AT THE PENINSULA, THINGS BEGAN MOVING at lightning speed. Every morning, almost every hour, Lisa Baring had the same thought: I’ve got to stop this. We can’t simply run away. But Matt’s enthusiasm, his self-belief, was so strong and so intoxicating that she allowed herself to be swept along with it, to believe the impossible: that maybe, with him, she could escape. Outrun her destiny. Be happy.

Matt spent the bulk of each morning making Skype calls from his computer. Having decided air travel was too risky, he’d planned a route using only boats and trains, booking under false names and transferring money anonymously via DigiCash from Lisa’s Alpha Offshore account. Matt hoped that, in Asia at least, a hefty bribe would prove an acceptable alternative to picture ID. The plan was for Matt to leave first, in the small hours of the morning. Assuming they were being watched twenty-four hours a day by Inspector Liu’s men, the idea was that Matt’s departure would lure the surveillance crew away from the hotel. He would then have to lose them somewhere on the DLR and head for the harbor. This should provide enough distraction for Lisa to slip out at six A.M., dressed in the plain knee-length blue uniform worn by all the Peninsula maids, hopefully without being noticed.
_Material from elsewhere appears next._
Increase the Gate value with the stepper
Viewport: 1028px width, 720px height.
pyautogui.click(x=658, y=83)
Lisa asked Matt, “How on earth are we going to get hold of a uniform? Hit some poor girl over the head?”

“No. We’ll ask her nicely. Failing that, we’ll try a fifty-dollar bill and a signed photograph of Matt LeBlanc.”

Lisa laughed out loud.

“You think I’m kidding? Friends is still huge over here.” Sure enough, he pulled a sheaf of publicity head shots out of a drawer. “You’d be amazed how far these go with our Chinese friends. Like cigarettes in jail.”

Lisa shook her head. “So our grand escape plan begins with Joey Tribbiani?”
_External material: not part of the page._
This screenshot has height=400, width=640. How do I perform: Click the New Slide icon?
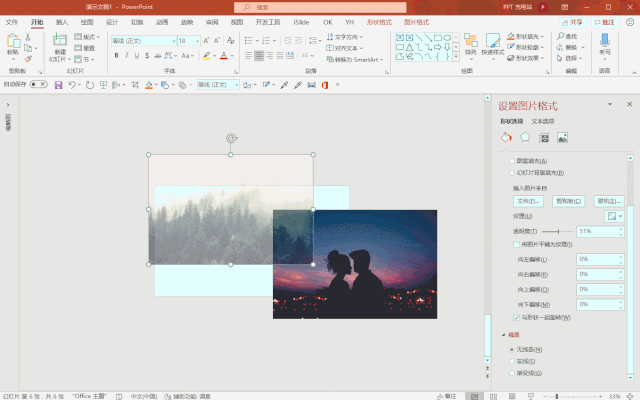pos(60,42)
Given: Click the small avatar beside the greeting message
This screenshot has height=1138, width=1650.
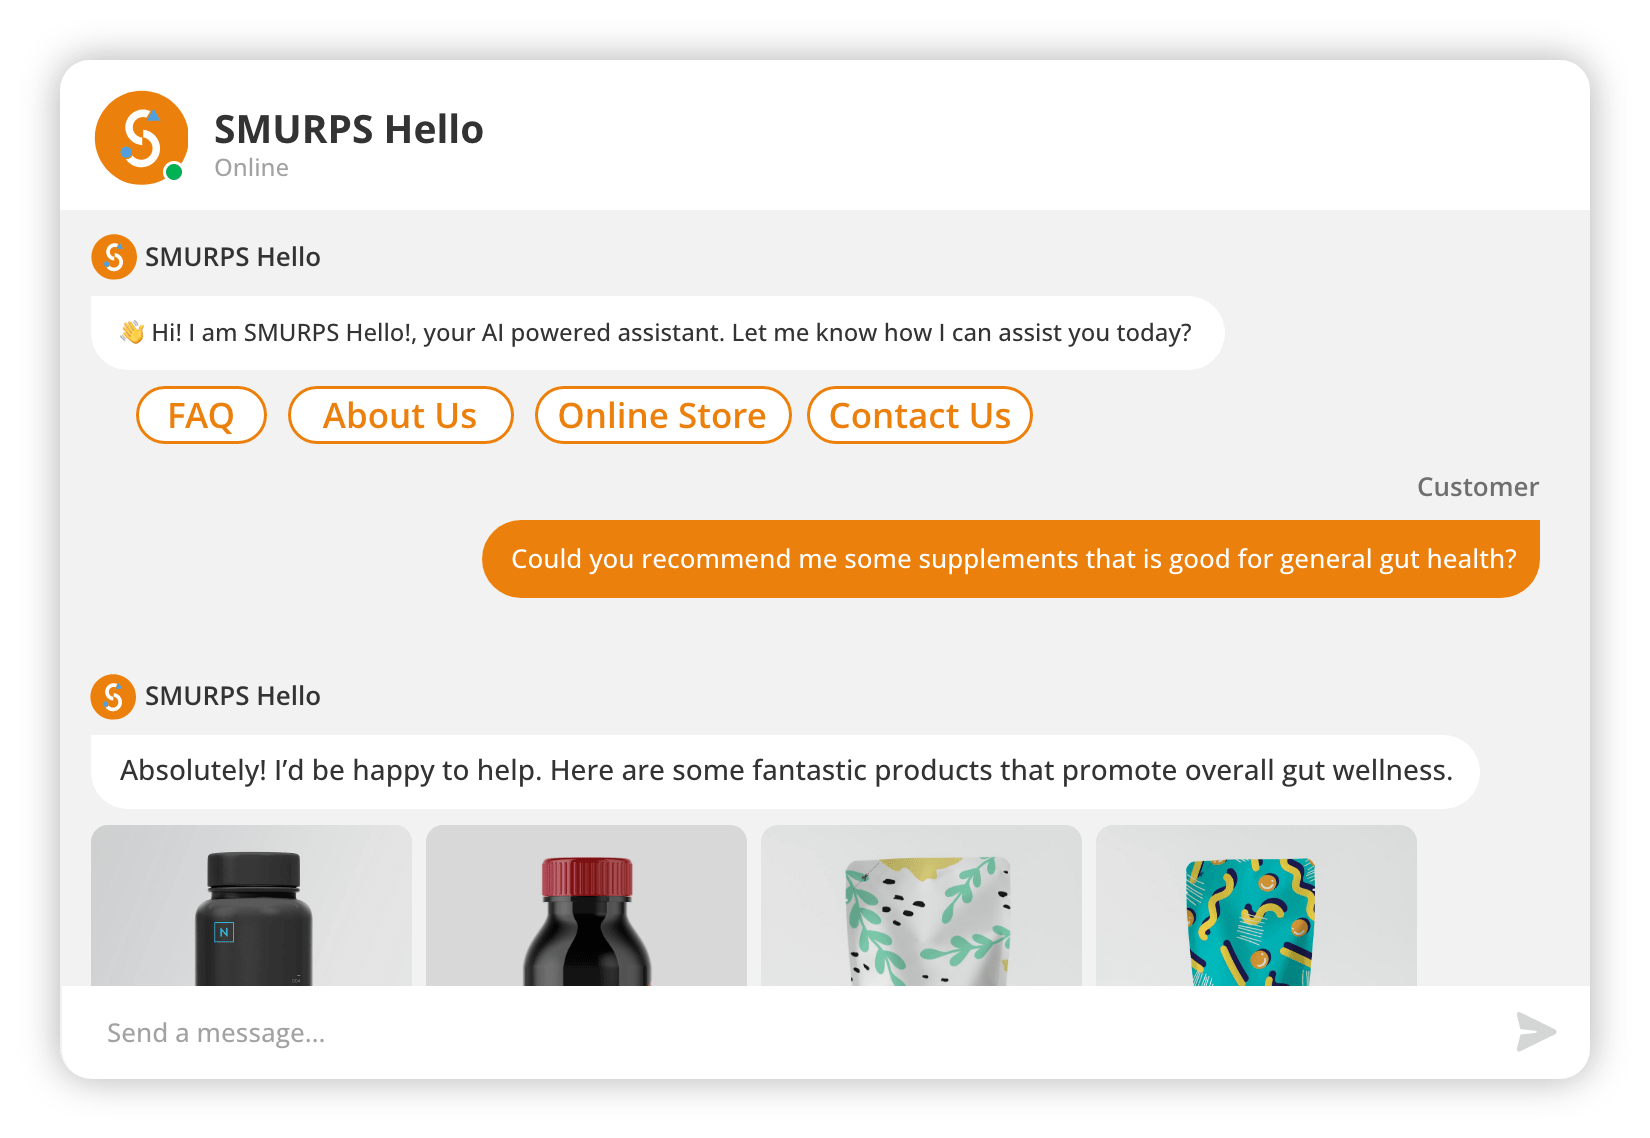Looking at the screenshot, I should [114, 257].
“Uh-huh. Have some faith, Lise. I know what I’m doing.”

After Lisa’s getaway, the next stage was a fishing boat to the mainland, where a “fixer”—Mr. Ong—had agreed to arrange their passage via the South China Sea and Sunda Strait to Cape Town. From there a long series of overnight train rides would ultimately bear them north. It would be a month at least before they arrived in Casablanca.

“Simple,” said Matt, which made Lisa laugh again, because, of course, the plan was anything but simple. In truth, it was fraught with danger at every turn. But Matt’s confidence was unshakable, and the fantasy too sweet and perfect to resist.
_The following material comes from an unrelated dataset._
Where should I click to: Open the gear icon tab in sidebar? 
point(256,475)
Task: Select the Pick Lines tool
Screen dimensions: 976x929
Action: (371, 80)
We’ll live anonymously in some tranquil riad, watching the birds flit around the fountain in the courtyard. All will be peace and calm and beauty.

He’ll never find me.

The madness will end.

At nine o’clock the night before they were due to leave, Matt left a sealed envelope with cash at the front desk. Running for his life or not, Matt Daley wasn’t the sort of guy to disappear without paying his bill. Upstairs in their suite, he and Lisa drank a last nightcap of whiskey and settled down for a few short hours of sleep.

The alarm was set for two A.M.

For the plan to work, Matt had to be on his way before three A.M.

CLAUDE DEMARTIN HAD BEEN ON THE autoroute for five straight hours before he took the exit marked Aix-en-Provence. Skirting the ancient city itself, he finally pulled in outside a nondescript light-industrial complex.

Wedged between the autoroute and the railway line, Laboratoire Chaumures was a forensic facility used by all the police forces of southern France. Two days earlier, Danny McGuire had received a call from one of their senior research technicians, confirming that the lab had indeed provided DNA sample analysis on the Anjou murder and rape case last year.

“But there were no such results filed in the police case notes,” said Danny.